*** Opening DOCUMENT PASSAGE ***

Property owners are legally required to exercise a certain level of care to make sure their properties are safe for visitors. Premises liability cases include but are not limited to slip-and-falls and trip-and-falls, as well as negligent security in settings such as apartments. Our firm has recovered millions of dollars for individuals who have been injured, or even killed, due to dangerous conditions at apartment complexes, retail stores, restaurants, other public places, and occasionally private homes.
The level of care owed by a property owner depends largely on their legal relationship with the visitor. When the visitor is an “invitee” such as a customer at a business, the owner has an obligation to look for and protect against dangerous conditions that could harm the visitor. For instance, a grocery store must make sure spills are cleaned in a timely fashion so that shoppers do not unknowingly slip and injure themselves.
Even when the visitor is a “trespasser,” if the property owner knows or has reason to know the person is entering the property, the property owner has to refrain from willful or reckless misconduct that would injure the person.

*** Closing DOCUMENT PASSAGE ***
*** Opening SUPPLIED MATERIAL ***

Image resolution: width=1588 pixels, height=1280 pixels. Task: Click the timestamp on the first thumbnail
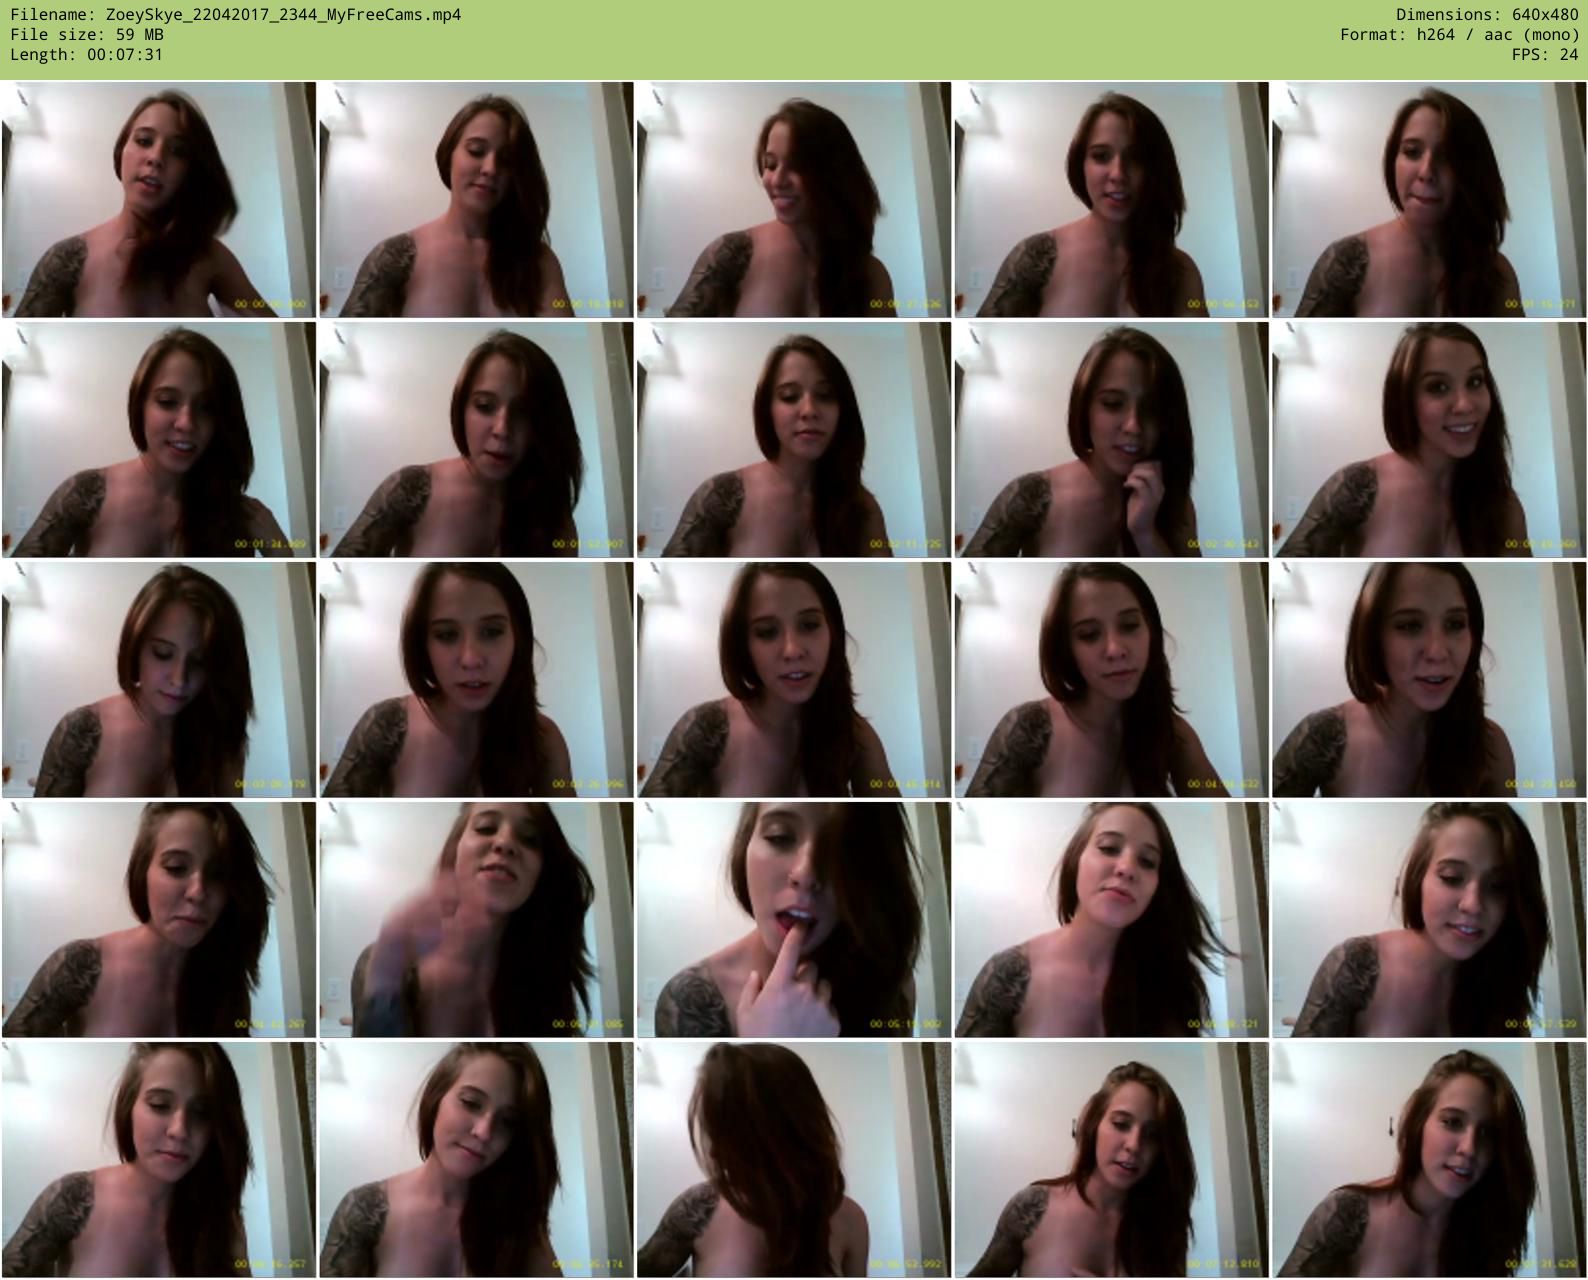pyautogui.click(x=270, y=304)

*** Closing SUPPLIED MATERIAL ***

[QUESTIONS ON THE MATERIAL]:
1 – Can you rewrite the premises liability text from "The level of" up to and including "and injure themselves.", changing "grocery store" to "pharmacy"?
2 – In the premises liability text, what must a property owner refrain from if they know or have reason to know a trespasser is entering the property?
The lines aren't needed for anything here.

[RESPONSES PER TASK]:
1 –
The level of care owed by a property owner depends largely on their legal relationship with the visitor. When the visitor is an “invitee” such as a customer at a business, the owner has an obligation to look for and protect against dangerous conditions that could harm the visitor. For instance, a pharmacy must make sure spills are cleaned in a timely fashion so that shoppers do not unknowingly slip and injure themselves.

2 – Willful or reckless misconduct that would injure the person.